* Given task *
Please reproduce each of the following lines word for word and in the same order.
# # # # # # #
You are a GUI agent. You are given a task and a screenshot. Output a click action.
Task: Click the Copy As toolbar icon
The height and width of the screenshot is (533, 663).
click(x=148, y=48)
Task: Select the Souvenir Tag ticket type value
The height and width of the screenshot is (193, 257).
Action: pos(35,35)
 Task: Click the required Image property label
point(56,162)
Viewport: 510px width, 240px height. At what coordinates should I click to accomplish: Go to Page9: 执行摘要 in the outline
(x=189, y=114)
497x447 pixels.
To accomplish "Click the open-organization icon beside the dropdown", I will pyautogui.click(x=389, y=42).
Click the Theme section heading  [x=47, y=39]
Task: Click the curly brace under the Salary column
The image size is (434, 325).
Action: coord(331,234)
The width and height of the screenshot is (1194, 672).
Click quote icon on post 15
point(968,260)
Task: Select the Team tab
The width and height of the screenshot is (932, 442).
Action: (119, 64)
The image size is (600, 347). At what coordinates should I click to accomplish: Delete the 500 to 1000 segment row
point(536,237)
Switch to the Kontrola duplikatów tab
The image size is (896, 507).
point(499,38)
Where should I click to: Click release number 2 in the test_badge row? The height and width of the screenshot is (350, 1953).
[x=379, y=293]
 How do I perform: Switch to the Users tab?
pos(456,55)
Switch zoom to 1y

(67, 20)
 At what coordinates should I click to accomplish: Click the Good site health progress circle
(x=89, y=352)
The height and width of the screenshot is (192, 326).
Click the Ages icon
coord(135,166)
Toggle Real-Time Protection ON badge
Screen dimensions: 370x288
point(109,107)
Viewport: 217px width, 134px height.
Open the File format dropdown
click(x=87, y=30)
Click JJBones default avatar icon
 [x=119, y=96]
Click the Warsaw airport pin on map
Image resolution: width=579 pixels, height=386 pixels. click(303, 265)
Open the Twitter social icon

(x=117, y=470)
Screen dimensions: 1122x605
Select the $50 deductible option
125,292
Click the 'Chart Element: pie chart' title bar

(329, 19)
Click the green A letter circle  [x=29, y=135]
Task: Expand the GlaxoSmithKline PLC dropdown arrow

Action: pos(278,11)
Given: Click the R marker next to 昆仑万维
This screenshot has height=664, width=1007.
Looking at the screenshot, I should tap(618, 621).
# # # # # # #
* Expected answer *
You are a GUI agent. You are given a task and a screenshot. Output a click action.
Task: Click the Copy As toolbar icon
The height and width of the screenshot is (533, 663).
click(x=148, y=48)
Task: Select the Souvenir Tag ticket type value
The height and width of the screenshot is (193, 257).
Action: pos(35,35)
 Task: Click the required Image property label
point(56,162)
Viewport: 510px width, 240px height. At what coordinates should I click to accomplish: Go to Page9: 执行摘要 in the outline
(x=189, y=114)
497x447 pixels.
To accomplish "Click the open-organization icon beside the dropdown", I will pyautogui.click(x=389, y=42).
Click the Theme section heading  [x=47, y=39]
Task: Click the curly brace under the Salary column
The image size is (434, 325).
Action: coord(331,234)
The width and height of the screenshot is (1194, 672).
Click quote icon on post 15
point(968,260)
Task: Select the Team tab
The width and height of the screenshot is (932, 442).
Action: (119, 64)
The image size is (600, 347). At what coordinates should I click to accomplish: Delete the 500 to 1000 segment row
point(536,237)
Switch to the Kontrola duplikatów tab
The image size is (896, 507).
point(499,38)
Where should I click to: Click release number 2 in the test_badge row? The height and width of the screenshot is (350, 1953).
[x=379, y=293]
 How do I perform: Switch to the Users tab?
pos(456,55)
Switch zoom to 1y

(67, 20)
 At what coordinates should I click to accomplish: Click the Good site health progress circle
(x=89, y=352)
The height and width of the screenshot is (192, 326).
Click the Ages icon
coord(135,166)
Toggle Real-Time Protection ON badge
Screen dimensions: 370x288
point(109,107)
Viewport: 217px width, 134px height.
Open the File format dropdown
click(x=87, y=30)
Click JJBones default avatar icon
 [x=119, y=96]
Click the Warsaw airport pin on map
Image resolution: width=579 pixels, height=386 pixels. click(303, 265)
Open the Twitter social icon

(x=117, y=470)
Screen dimensions: 1122x605
Select the $50 deductible option
125,292
Click the 'Chart Element: pie chart' title bar

(329, 19)
Click the green A letter circle  [x=29, y=135]
Task: Expand the GlaxoSmithKline PLC dropdown arrow

Action: pos(278,11)
Given: Click the R marker next to 昆仑万维
This screenshot has height=664, width=1007.
Looking at the screenshot, I should tap(618, 621).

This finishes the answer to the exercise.